During the late nineteenth and early twentieth centuries, which saw the largest surge of immigrant arrivals in American history, an anti-immigrant backlash took the forms of nativism, xenophobia, and other expressions of prejudice. Criticism of the unfamiliar appearances and behaviors of the newly arrived peoples prompted discriminatory treatment of the new immigrants in education, employment, government programs, housing, and public accommodations. As a result, the advance of industrious and talented immigrants whose efforts could enhance American progress was held back.
In 1914, sociologist Edward Alsworth Ross, an advocate of scientific racism, published The Old World in the New: The Significance of Past and Present Immigration to the American People. This book contained scathing critiques of immigrant peoples such as Italians and Slavs as genetically inferior, arguing their presence in the United States as a rootless proletariat threatened skilled native-born workers and promoted political corruption. Reviewing that book for the leftist magazine The Nation in 1915, Horace Kallen critiqued assimilationist theory in an article titled “Democracy Versus the Melting Pot.”
Kallen was first and foremost a philosophical pluralist—that is, he believed in the value of differences existing side by side. He opposed orthodoxies as imposing oversimplified straightjackets on the inherent complexity of reality. Philosophical certainty is impossible, according to pluralists, so different theories should be debated and respected rather than having one dominant view overturn another in an endless power struggle among competing narratives or paradigms.
Applying his philosophical views to matters of social reality, Kallen advocated cultural pluralism. He believed that the acceptance of diverse cultures coexisting in the United States strengthened, rather than jeopardized, American solidarity. If one culture insisted on dominating all others, he argued, the result would be continuing disunity and strife.Heasserted that assimilationists not only misrepresented the contributions of immigrant groups but also ignored fundamental American constitutional principles of equality and justice.
More to the point, Kallen interpreted Ross and the assimilationists as members of an elite Anglo- Saxon class that was losing its dominance and fighting to protect its prerogatives by means of an undemocratic and unscholarly discourse. The uniqueness of America, Kallen felt, lay in the many streams of immigrants that had been enriching the country for more than a century. He argued that ethnic groups should be free to retain what is valuable in their own social cultural heritages while accepting a common political culture in the form of democratic principles—representative government under a rule of law that protects the liberties of the individual.

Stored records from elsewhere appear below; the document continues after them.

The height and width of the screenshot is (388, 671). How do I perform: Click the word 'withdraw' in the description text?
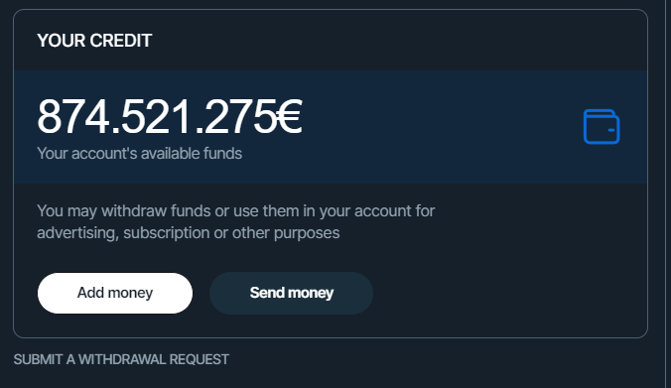tap(134, 211)
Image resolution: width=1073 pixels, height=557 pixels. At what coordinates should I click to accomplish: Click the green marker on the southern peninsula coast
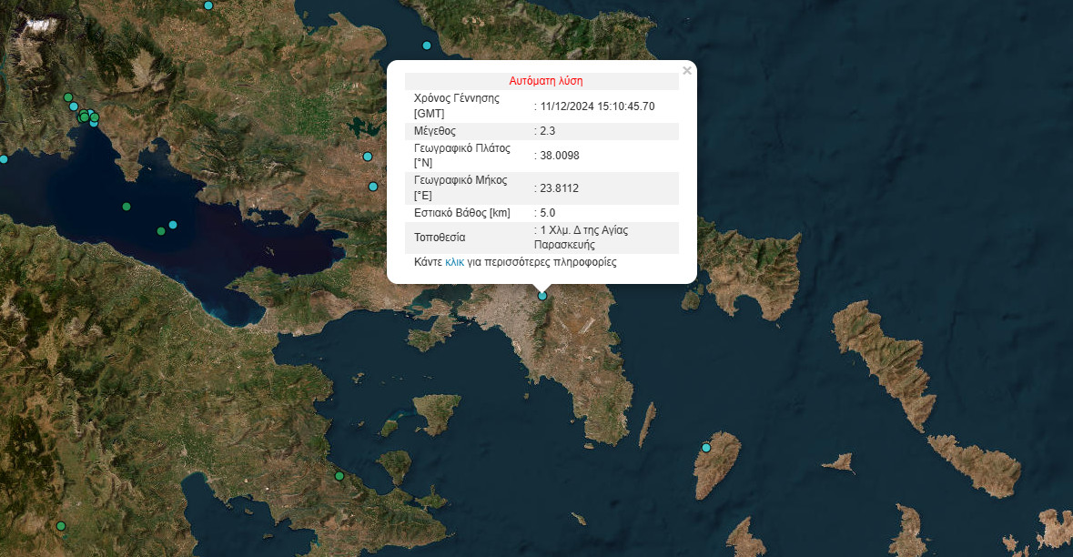[x=339, y=476]
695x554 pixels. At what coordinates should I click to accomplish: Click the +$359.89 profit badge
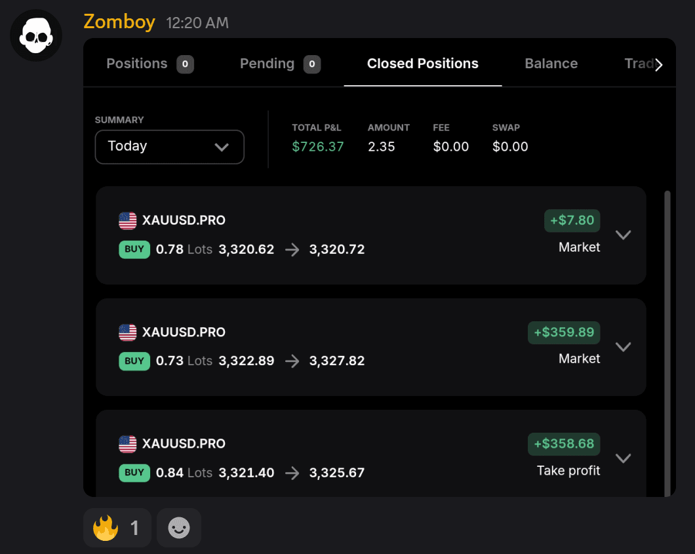pos(564,332)
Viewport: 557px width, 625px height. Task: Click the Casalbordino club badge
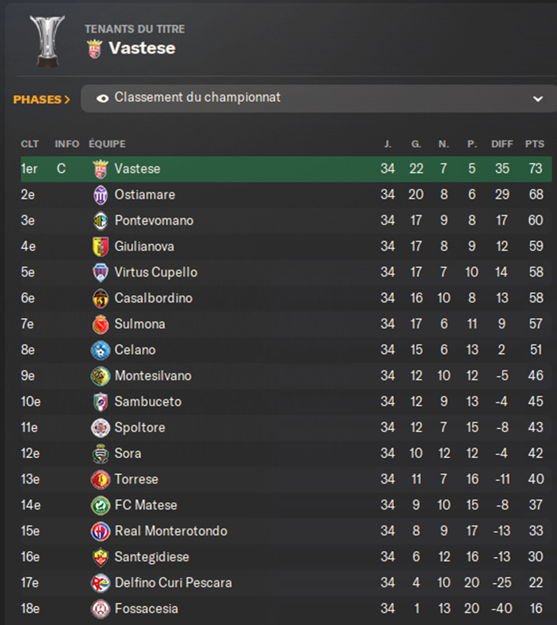click(101, 298)
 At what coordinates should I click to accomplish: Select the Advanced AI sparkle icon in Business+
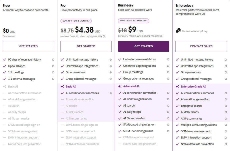coord(120,87)
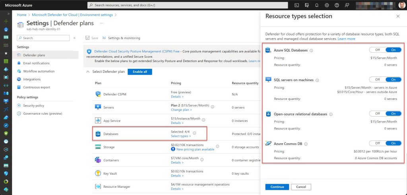Open portal settings gear icon
This screenshot has height=195, width=407.
point(327,5)
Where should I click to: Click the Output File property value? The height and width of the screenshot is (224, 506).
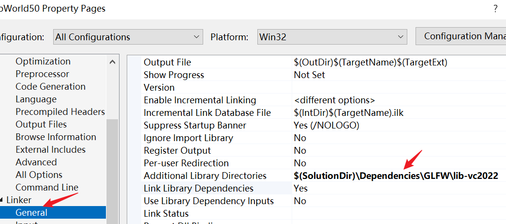(x=371, y=63)
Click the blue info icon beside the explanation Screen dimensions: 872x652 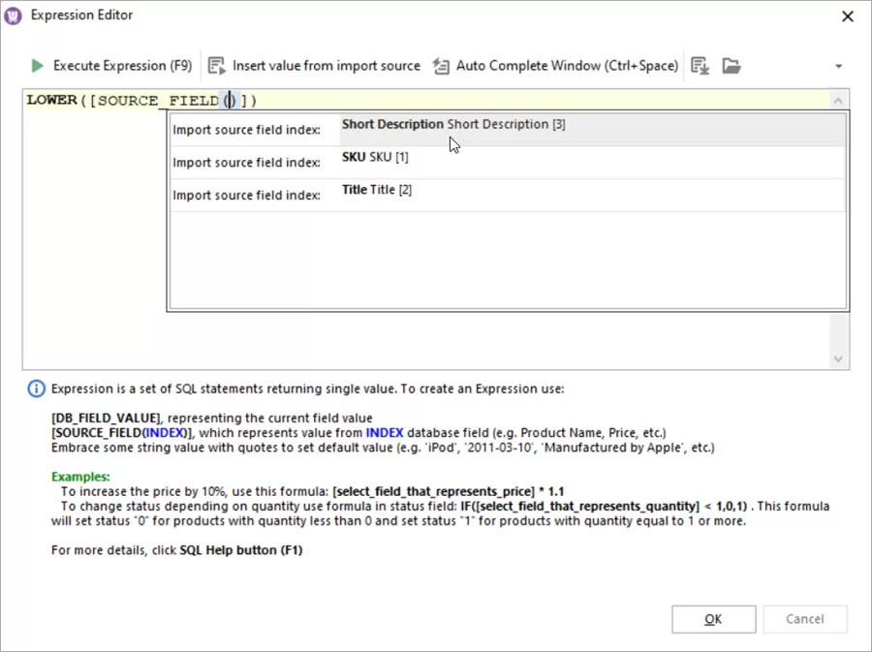(36, 388)
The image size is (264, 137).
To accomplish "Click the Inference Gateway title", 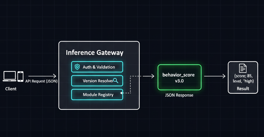I will click(x=94, y=52).
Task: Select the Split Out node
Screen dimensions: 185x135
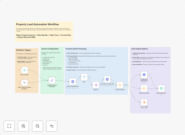Action: click(x=96, y=85)
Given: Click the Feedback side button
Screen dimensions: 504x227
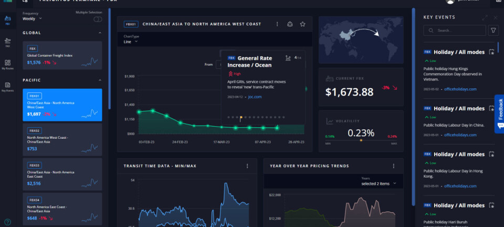Looking at the screenshot, I should (499, 113).
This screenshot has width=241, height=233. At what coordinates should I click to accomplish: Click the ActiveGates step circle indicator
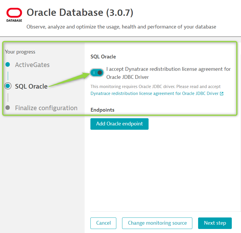tap(8, 64)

Cultural pluralism has been attacked for justifying cultural separatism—that is, a transformation to a “nation of nations” similar to what is found in Switzerland or a segregated America of ethnically pure residential enclaves. A second critique is that cultural pluralists assume that because ethnic traditions are static they suppress individuality. Third, cultural pluralists are attacked for a belief that ethnic identity is primary and thus more powerful than other identities. Some critics even see Kallen’s concept of cultural pluralism as rooted in Jewish ideology.
Cultural pluralists respond that American cultural pluralism thrives in an integrated, not a segregated, society. They accept cultures as internally dynamic, changing and adapting over time with plenty of room for diversity inside each culture. Cultural attachments are seen as important but not exclusive, as Americans must respect those of different cultures in order to enjoy liberty together. Moreover, Kallen’s argument is entirely philosophical.
Originally, cultural pluralists had much difficulty distinguishing their views from segregationist rhetoric. In contrast with more politically active multiculturalists, they were incoherent in stating how the political system should treat separatists. By the early twenty-first century, the philosophy of cultural pluralism seemed almost irrelevant as many Americans were by then claiming multiple ethnic and racial backgrounds. That very multiplicity, according to some observers, is a reason for a crisis of identity.